Yxxxb / VoCo-LLaMA

VoCo-LLaMA: This repo is the official implementation of "VoCo-LLaMA: Towards Vision Compression with Large Language Models".
https://yxxxb.github.io/VoCo-LLaMA-page/
Apache License 2.0
84 stars 4 forks source link

Evaluation on Video-MME & Temporal Understanding benchmarks #10

Closed TobiasLee closed 4 months ago

TobiasLee commented 4 months ago

Hi, thanks for your awesome work.

I am the author of Video-MME and would like to invite you to evaluate your VoCo framework on Video-MME, which might be better to show your advantages on long videos compared with short videos such as MSRVTT and ActivityNetQA.

By the way, we are also really interested in whether the compression would influence the temporal understanding, our benchmarks VITATECS (ECCV 24, https://github.com/lscpku/VITATECS) and TempCompass (https://huggingface.co/spaces/lyx97/TempCompass) are also welcome for your participation.
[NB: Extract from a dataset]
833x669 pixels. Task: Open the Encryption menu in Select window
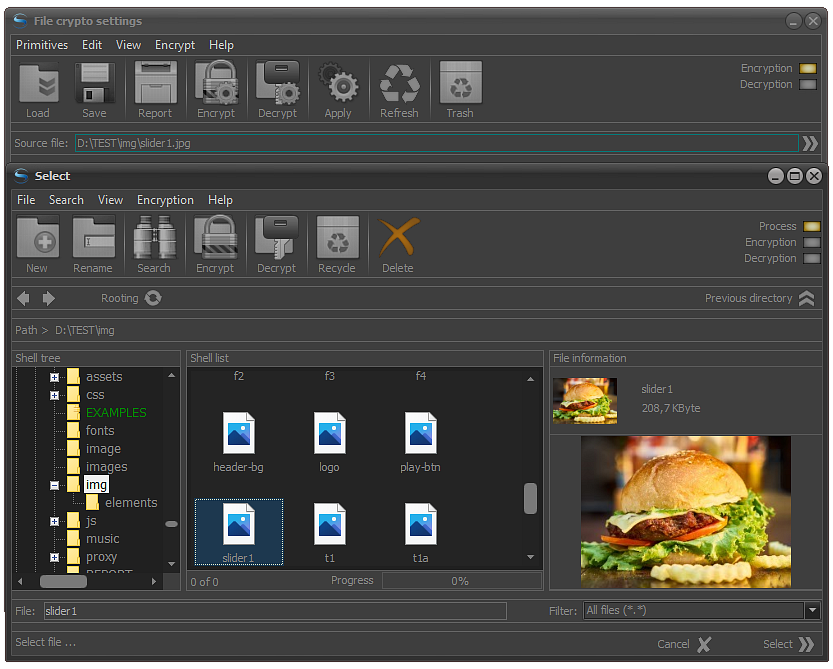point(165,200)
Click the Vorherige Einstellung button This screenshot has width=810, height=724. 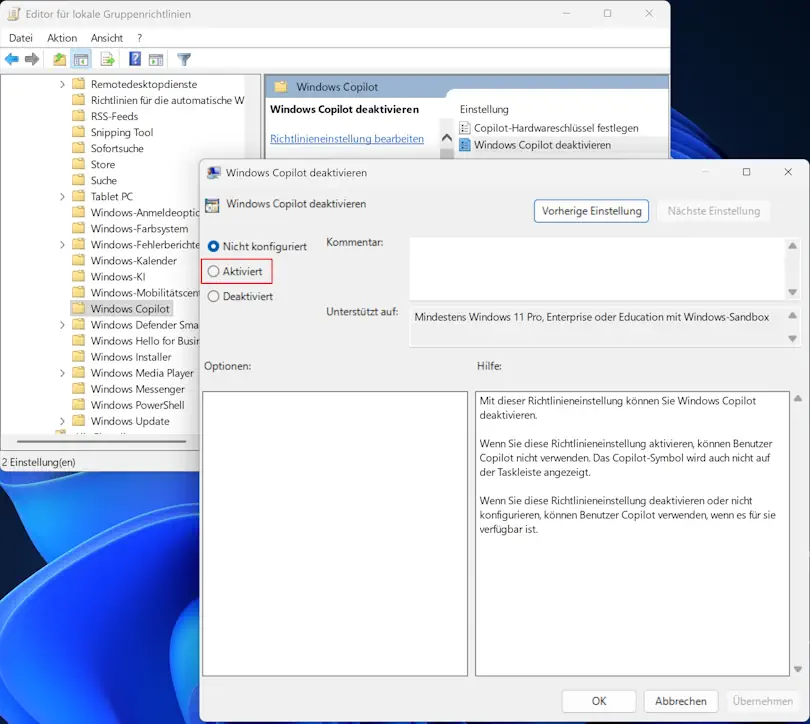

Yxxxb commented 4 months ago

Hi, thanks for your advice.

Since the core contribution of VoCo-LLaMA is focussed on visual compression, we did not report results on more video benchmarks in the article. We will subsequently try to further explore VoCo-LLaMA's performance on longer video benchmarks. For VITATECS, I think this is a very interesting and worthwhile topic. We found that when the input video sequence grows, higher compression rates (e.g., compressing hundreds of vision tokens into one) can severely affect the temporal understanding, despite the fact that we trained the model on temporal modelling. We'll try VITATECS later.

Thanks again.